Please login to access my lawn
With the amount of the settlement per-person, this feels like a mail-in-rebate. I.E., the amount is so small vs. the hassle (filling out a form) that most people will likely forgo the cost of a cup of coffee so they don't have to fill out anything.
Which means, in the end, that this verdict will mean very very little to paypal. They should give their lawyers a bonus.
Paypal saved my ass when some dude from the Philipines ordered a notebook PC and a modded Playstation using my account -- while my network is ironclad at home, it turns out that the one at work... not so much. Never doing anything like that at work ever again. I could have been out $2000+ because of fraud, but they fought the good fight.
On the other hand, back in 2002 they beamed $172 into nowhere and never returned the money, so some of this lawsuit does kinda ring true. The crap I had to go through was more than I should have, and I still didn't get my money back.

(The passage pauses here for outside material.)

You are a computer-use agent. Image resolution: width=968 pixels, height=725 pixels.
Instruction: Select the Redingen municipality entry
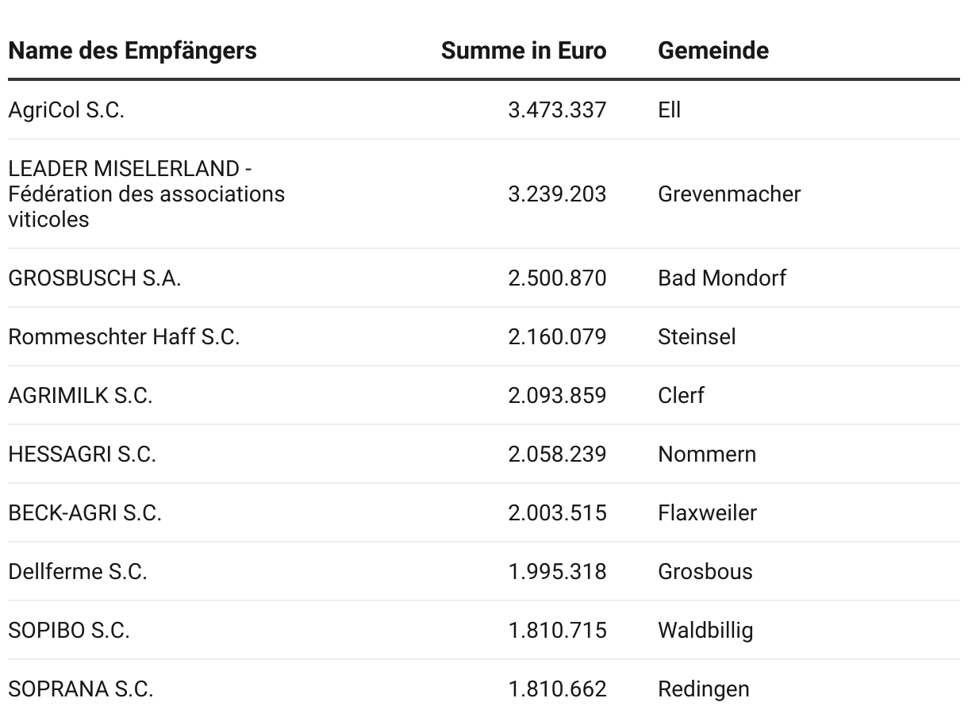pos(703,689)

Here's to filling out another form and hoping to see that cash.
I am Leviathant and I approve this message.
In my opinion, it's great that they plan to shell out 9 million dollars in order to "just forget it and move on", but it comes nowhere close to the damages and losses acquired by the thousands of people who have had serious issues with them. They still have the right to freeze your account, they still have the right to keep your money at their own discretion, and they still have the right to take it out of your ass if someone else screws you with a bad card. As far as I can tell, the only thing they're agreeing to change is how they handle disputes. Meh. Something's gotta be done about online-payment companies. A simple payoff accomplishes nothing.
I've known many, many people who were royally fucked by PayPal, so I have to disagree. You're talking about a company that acts like a bank, but is not regulated like a bank. You're talking about a company that can arbitrarily freeze assets with no accountability. In my mind, PayPal is a big fraud, and I would never give them a dime. If you want to buy something, and you want protection, use your credit card: that's *real* buyer's fraud protection. It's mandated by federal law.
The lawsuit applies to incidents that occured between Oct 1, 1999 and Jan 1, 2004. That means that, if in 2005 PayPal seizes all your money, you can still sue them.
Actually, they do have to follow a good number of finance/commerce laws, but to get to your point: perhaps they make these claims because they haven't been defined as a Bank yet.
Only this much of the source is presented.